運転に必要な情報のほとんどは、視覚を通じて得ることができますが、注意しなければならないのは、見たものがすべて正しいとは限らないということです。
その代表的な例が「錯視」です。
「錯視」とは、俗に「目の錯覚」とも呼ばれているもので、誰が見ても、またその現象を知っていてどんなに目を凝らして見ても、事実とは違って見える現象と言われています。
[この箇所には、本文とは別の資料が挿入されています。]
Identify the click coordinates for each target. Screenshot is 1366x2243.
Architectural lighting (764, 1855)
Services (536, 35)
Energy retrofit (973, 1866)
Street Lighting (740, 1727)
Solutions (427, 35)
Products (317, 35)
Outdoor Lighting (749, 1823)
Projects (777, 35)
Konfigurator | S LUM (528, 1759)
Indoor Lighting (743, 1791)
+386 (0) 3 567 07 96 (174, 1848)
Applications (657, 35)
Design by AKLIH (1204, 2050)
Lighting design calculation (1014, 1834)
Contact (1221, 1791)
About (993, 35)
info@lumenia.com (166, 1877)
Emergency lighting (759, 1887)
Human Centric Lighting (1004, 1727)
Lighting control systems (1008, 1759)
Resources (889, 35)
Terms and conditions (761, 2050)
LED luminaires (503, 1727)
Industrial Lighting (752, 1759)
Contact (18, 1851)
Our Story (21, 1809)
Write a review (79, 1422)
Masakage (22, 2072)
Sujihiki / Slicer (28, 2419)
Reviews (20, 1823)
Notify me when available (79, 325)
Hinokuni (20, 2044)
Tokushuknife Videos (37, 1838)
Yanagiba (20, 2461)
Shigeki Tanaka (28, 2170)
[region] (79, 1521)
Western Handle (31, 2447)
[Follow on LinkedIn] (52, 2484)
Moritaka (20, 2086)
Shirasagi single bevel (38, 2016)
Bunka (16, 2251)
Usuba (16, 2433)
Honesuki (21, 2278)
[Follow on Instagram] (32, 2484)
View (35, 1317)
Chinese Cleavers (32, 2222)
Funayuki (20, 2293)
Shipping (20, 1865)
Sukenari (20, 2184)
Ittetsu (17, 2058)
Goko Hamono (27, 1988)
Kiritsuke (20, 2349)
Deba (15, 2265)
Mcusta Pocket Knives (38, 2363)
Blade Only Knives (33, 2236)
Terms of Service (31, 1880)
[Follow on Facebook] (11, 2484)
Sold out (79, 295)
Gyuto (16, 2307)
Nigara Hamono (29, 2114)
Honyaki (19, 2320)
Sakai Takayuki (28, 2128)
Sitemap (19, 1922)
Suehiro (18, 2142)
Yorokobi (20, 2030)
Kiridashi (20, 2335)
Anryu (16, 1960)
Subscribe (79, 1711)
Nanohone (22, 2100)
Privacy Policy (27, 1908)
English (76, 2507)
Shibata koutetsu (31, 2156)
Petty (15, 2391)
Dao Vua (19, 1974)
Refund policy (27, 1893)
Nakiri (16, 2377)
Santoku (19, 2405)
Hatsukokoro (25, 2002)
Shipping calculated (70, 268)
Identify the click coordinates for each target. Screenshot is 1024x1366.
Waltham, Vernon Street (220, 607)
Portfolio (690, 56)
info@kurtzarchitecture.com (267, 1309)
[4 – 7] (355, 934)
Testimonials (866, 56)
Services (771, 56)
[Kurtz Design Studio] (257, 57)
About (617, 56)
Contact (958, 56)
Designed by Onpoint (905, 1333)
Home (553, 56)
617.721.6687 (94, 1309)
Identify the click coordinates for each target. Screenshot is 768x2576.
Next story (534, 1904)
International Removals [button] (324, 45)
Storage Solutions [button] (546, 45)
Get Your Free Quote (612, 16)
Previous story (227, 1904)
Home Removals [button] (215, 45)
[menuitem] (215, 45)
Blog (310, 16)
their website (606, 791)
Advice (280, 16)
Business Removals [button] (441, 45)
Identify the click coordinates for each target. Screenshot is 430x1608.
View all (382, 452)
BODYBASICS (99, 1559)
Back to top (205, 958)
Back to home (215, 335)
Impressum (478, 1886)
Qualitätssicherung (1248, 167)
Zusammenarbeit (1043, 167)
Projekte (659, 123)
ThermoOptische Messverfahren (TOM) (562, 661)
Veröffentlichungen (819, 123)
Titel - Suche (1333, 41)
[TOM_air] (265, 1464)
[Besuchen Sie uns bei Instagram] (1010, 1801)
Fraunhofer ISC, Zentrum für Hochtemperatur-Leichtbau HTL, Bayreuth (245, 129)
たとえば、図のAとBは同じ長さなのですが、Bのほうが長く見えると答える人が多いと思います。
交通場面で代表的な例をあげれば、バイクと大型トラックが同じ位置にいても、車体の小さいバイクは遠方に見えるというものです。
交差点を右折する際に、直進してくるバイクの位置が遠くに見えるために、右折を開始したところ意外と接近して来ていて事故を起こしそうになることがありますが、これは「目の錯覚」によって判断ミスをした結果なのです。
この他、運転席の高いトラックと運転席の低い乗用車では、前方にいる車との車間距離が違って見えます。
前方にいる車が同じ距離にいても、トラックからは遠くに見えますが、乗用車からは近くに見えます。
そのため、トラックは車間距離を詰めて走行しても、まだ余裕があると錯覚してしまうのです。この錯覚は、トラックが追突事故を起こしやすい一因ともなっています。
この他にも、錯視する場面はいろいろありますが、それによって危険な状況を生じないようにするには、「ゆとり」を持った運転を心がけることが必要です。